_SET TASK A_. Format the records, from their first line through the line containing "click(x=76, y=93)" (both included), as a JSON list of strings with one string per line and no blank lines.

**** TEXT EXTRACT ****

Education Stimulus Needs to Stimulate Students
The Stimulus Package provides $5 billion for Education Secretary Arne Duncan to back new approaches to modernize our educational infrastructure. But while schools, especially in urban areas, are in dire need of modernization (wouldn’t hurt to start with clean and safe bathrooms), spending billions upgrading the physical environment without also fixing the broken kids who end up dropping out (a report by America’s Promise Alliance concluded that nationwide over 50% of our students drop out of school every year) just applies an expensive, albeit cosmetic-only face on a half empty future for both the students and society as a whole.
To be sure the Stimulus Package is a spending bill, but we must spend smartly in education. Keeping kids engaged and in school is a cost-cutting measure that positively impacts a child’s emotional and physical health as well as their effect on the not-so-far-in-the-future worlds of business, art and culture. The savings to institutional and governmental support systems, based on those who will stay in the system rather than drop out, is palpable in real dollars.
The good news is that accomplishing this is no great mystery. The mystery is how a system so filled with such smart people has seemed to miss the obvious for so many years. You engage a student’s interest in learning by learning what interests them. From that we build curriculums that both interest and teach.
Each individual’s interest and talent may not come in a neatly wrapped package of our standard educational foundation for teaching the 3 R’s, but we need to tap into the place where the child’s fire and comprehension lives and build from there. Better to start with what they understand than what they don’t; with what drives them, not what pushes them away; with what changes them for the better, not what inhibits their desire to learn.

**** DATA ENTRIES ****

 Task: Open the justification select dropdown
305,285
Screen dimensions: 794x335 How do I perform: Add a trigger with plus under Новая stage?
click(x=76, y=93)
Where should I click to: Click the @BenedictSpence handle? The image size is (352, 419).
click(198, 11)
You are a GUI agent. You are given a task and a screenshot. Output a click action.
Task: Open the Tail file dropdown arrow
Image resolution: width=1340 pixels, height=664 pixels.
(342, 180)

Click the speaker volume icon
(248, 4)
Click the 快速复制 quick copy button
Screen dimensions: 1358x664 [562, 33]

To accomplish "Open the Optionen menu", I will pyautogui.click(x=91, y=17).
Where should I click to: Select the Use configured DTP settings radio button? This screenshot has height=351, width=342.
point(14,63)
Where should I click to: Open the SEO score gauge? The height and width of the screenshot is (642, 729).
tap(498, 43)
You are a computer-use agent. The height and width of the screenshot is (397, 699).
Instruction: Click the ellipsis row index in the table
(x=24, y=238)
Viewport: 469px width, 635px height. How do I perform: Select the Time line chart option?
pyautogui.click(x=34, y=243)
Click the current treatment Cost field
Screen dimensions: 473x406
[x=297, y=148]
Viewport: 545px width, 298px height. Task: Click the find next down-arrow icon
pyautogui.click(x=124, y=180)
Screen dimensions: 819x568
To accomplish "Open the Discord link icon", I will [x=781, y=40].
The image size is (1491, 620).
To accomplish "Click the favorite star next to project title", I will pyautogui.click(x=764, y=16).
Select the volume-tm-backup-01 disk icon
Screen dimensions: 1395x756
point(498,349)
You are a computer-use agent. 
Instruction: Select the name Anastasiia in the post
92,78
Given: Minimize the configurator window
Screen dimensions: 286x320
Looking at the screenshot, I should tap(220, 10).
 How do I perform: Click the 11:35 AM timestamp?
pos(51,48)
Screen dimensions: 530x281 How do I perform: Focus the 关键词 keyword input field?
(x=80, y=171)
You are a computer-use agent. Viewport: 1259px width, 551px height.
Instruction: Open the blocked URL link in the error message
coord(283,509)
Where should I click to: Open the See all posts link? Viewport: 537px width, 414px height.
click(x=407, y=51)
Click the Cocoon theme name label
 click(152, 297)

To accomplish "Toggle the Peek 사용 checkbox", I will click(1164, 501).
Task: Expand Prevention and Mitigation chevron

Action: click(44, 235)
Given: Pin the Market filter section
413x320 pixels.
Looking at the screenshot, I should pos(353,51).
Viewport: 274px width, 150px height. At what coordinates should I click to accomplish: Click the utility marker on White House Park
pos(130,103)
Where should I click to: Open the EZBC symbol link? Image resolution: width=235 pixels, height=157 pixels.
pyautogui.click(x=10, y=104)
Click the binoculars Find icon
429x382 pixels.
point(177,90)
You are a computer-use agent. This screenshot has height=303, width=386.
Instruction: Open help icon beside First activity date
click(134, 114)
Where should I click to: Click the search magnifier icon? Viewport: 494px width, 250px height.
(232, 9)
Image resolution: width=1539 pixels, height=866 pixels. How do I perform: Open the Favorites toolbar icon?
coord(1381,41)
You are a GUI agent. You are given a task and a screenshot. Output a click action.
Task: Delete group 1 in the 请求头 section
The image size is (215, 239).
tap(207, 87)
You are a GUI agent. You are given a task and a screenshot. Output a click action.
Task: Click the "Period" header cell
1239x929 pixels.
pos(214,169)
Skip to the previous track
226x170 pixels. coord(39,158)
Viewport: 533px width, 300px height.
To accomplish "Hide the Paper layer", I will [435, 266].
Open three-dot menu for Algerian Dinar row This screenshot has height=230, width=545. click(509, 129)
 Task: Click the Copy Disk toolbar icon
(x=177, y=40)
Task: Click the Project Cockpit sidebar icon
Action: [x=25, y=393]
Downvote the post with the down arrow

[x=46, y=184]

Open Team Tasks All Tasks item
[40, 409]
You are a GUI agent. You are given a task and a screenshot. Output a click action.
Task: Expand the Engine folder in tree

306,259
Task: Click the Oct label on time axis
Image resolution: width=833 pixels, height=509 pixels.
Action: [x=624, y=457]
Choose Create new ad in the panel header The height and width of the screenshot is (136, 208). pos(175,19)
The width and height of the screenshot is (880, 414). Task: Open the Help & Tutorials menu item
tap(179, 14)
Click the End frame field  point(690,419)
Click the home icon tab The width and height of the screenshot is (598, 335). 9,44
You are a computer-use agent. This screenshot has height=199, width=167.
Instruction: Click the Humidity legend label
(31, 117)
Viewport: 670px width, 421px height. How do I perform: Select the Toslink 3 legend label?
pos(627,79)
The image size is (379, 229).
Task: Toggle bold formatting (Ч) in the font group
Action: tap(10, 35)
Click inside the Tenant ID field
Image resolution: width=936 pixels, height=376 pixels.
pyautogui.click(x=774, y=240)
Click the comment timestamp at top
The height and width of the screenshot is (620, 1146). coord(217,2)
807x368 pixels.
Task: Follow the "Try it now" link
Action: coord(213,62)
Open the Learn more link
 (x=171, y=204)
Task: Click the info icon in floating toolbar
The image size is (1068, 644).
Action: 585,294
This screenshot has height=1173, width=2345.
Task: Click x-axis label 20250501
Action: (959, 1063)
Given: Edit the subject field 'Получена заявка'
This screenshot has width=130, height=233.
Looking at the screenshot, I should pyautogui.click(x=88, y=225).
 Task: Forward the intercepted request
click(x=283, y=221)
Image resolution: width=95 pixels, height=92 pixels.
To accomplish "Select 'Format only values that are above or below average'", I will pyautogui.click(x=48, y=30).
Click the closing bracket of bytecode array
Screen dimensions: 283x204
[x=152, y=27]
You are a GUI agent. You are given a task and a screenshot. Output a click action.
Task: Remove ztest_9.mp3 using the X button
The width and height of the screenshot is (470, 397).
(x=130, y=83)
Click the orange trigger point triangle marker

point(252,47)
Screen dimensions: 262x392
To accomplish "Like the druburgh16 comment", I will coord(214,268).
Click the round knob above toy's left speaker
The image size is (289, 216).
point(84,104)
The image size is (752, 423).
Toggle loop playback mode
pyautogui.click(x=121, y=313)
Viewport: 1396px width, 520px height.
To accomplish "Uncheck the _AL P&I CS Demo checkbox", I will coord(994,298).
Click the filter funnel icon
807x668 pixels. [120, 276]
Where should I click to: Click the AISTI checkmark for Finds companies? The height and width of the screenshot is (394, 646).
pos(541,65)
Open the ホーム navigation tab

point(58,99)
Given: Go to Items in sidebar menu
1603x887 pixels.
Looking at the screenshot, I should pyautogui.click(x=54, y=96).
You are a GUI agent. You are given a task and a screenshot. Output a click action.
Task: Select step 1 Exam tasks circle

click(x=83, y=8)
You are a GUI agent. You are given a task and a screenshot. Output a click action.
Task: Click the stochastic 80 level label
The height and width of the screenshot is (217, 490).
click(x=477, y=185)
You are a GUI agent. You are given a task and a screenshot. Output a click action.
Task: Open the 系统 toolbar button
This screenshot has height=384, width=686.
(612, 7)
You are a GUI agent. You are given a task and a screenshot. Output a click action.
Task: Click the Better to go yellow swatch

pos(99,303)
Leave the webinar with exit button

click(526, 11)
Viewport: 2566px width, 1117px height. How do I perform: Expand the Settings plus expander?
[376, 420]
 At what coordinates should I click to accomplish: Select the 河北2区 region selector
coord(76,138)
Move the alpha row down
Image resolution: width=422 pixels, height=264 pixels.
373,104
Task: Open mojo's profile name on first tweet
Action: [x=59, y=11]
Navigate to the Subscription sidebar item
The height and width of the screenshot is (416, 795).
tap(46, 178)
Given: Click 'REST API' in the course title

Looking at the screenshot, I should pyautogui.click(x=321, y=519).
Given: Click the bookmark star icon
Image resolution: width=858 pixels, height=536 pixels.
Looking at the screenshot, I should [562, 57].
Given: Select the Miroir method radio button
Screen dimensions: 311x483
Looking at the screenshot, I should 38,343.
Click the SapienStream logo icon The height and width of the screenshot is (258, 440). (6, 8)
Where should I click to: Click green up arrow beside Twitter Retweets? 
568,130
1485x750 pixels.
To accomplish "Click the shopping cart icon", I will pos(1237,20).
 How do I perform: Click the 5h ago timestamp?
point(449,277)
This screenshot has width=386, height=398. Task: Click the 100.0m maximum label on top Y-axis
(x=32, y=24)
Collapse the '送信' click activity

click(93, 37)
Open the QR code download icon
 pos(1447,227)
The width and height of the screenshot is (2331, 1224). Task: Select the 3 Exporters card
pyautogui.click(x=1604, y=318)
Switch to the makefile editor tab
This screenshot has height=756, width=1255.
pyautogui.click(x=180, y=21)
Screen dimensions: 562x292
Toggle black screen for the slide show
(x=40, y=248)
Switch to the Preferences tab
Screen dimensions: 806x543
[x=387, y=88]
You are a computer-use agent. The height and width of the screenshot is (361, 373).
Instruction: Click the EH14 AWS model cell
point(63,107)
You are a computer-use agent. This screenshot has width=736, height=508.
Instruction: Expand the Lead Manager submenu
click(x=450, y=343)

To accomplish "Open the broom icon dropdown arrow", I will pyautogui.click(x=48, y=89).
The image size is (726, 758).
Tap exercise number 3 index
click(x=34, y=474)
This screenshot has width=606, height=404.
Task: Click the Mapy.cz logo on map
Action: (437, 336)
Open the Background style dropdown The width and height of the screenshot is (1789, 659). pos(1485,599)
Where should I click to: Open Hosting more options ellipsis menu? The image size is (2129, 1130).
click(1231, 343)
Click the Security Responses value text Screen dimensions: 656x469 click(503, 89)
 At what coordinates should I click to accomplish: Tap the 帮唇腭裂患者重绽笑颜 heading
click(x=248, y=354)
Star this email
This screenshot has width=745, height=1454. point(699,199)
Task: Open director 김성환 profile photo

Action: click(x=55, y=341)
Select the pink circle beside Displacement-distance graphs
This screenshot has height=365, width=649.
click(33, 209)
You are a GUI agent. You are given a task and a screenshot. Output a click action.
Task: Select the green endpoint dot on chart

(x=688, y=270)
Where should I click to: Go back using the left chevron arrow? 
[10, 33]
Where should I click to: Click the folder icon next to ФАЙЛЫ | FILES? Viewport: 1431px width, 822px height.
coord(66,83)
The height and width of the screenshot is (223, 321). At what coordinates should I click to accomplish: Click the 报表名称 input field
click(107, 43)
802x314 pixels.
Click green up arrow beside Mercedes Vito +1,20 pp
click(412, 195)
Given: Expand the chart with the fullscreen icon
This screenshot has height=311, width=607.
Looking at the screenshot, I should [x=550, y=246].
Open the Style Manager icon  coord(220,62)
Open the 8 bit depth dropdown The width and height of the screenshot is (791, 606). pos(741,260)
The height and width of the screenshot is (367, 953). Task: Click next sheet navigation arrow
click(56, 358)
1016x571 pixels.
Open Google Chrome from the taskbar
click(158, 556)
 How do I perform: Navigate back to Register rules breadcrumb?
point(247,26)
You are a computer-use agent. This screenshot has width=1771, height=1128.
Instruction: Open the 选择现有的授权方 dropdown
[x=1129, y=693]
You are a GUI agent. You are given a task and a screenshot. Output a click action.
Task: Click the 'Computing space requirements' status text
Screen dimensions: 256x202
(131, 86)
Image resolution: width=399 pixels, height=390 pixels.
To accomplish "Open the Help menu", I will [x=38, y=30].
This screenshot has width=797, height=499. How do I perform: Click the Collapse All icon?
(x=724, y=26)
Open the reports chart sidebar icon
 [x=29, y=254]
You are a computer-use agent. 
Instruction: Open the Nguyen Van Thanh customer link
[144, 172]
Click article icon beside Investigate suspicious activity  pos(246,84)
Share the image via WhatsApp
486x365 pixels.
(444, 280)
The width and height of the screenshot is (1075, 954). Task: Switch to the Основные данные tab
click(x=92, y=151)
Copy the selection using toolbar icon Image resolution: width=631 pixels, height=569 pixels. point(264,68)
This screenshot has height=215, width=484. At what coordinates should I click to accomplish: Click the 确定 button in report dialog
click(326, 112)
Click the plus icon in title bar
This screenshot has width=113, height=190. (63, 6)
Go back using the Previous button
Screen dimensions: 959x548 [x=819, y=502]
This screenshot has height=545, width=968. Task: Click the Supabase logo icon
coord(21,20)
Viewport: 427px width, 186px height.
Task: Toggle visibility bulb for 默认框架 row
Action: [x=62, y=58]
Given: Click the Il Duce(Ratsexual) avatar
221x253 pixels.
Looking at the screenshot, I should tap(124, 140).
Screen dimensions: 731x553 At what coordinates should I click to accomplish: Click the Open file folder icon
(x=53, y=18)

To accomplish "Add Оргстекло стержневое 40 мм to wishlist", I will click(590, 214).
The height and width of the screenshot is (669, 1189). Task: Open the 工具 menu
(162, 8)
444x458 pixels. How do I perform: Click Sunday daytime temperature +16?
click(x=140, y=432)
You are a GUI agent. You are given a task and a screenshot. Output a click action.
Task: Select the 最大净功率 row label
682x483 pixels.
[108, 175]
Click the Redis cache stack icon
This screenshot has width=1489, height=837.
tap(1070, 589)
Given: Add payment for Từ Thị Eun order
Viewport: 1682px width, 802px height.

****

_SET TASK B_. Write out the part of the education stimulus text between "The good news" and "interest and teach.", inclusive, word for word.

_COMPLETE RESPONSE A_.
[
  " Task: Open the justification select dropdown",
  "305,285",
  "Screen dimensions: 794x335 How do I perform: Add a trigger with plus under Новая stage?",
  "click(x=76, y=93)"
]

_COMPLETE RESPONSE B_.
The good news is that accomplishing this is no great mystery. The mystery is how a system so filled with such smart people has seemed to miss the obvious for so many years. You engage a student’s interest in learning by learning what interests them. From that we build curriculums that both interest and teach.